L’unica forma di liberazione dall’impulso a sopravvivere distruggendo ciò che è diverso da noi «è per propria natura una soluzione riservata solo a pochi» e consiste in «un isolamento creativo che faccia acquistare l’immortalità» (570): l‘arte, il sapere, la cultura come sopravvivenza che non si nutre della morte altrui, anzi moltiplica e ricrea la vita: «Così i morti si offrono come il più nobile nutrimento ai vivi. La loro immortalità torna a vantaggio dei vivi: grazie a questo capovolgimento del sacrificio del morti, tutto prospera. La sopravvivenza ha perduto il suo aculeo e il regno dell’inimicizia è alla fine» (336).

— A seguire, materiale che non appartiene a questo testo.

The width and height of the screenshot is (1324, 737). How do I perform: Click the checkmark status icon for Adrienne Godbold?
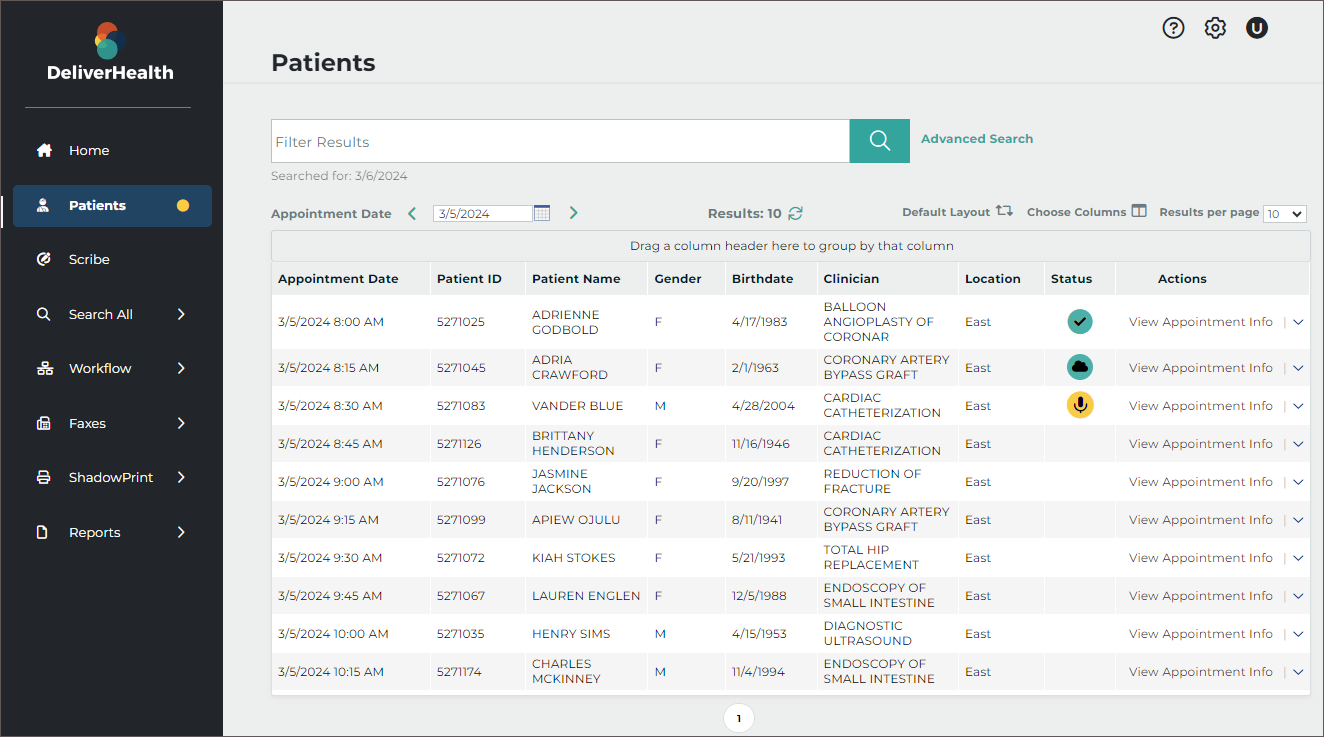click(1080, 321)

Canetti non giudica la massa, la descrive come qualcosa che costituisce il mondo, sia umano sia animale e vegetale. Valuta invece il potere, svelandone la vera e propria natura patologica. Ma in questa modalità del giudizio sembra permanere l’idea roussoviana delle masse che autolegittimano il loro potere nella volontà generale, masse che si autocelebrano come Volk e come fonte di una giustizia inappellabile. Masse che esprimono anch’esse quel desiderio di morte che «si trova davvero ovunque, e non è necessario scavare molto nell’uomo per trarla alla luce» (87).
Il libro coinvolge a fondo. Un maestro della scrittura -Premio Nobel per la letteratura nel 1981- in delle pagine splendenti offre una comprensione radicale del potere, guarda il volto della Medusa e sopravvive.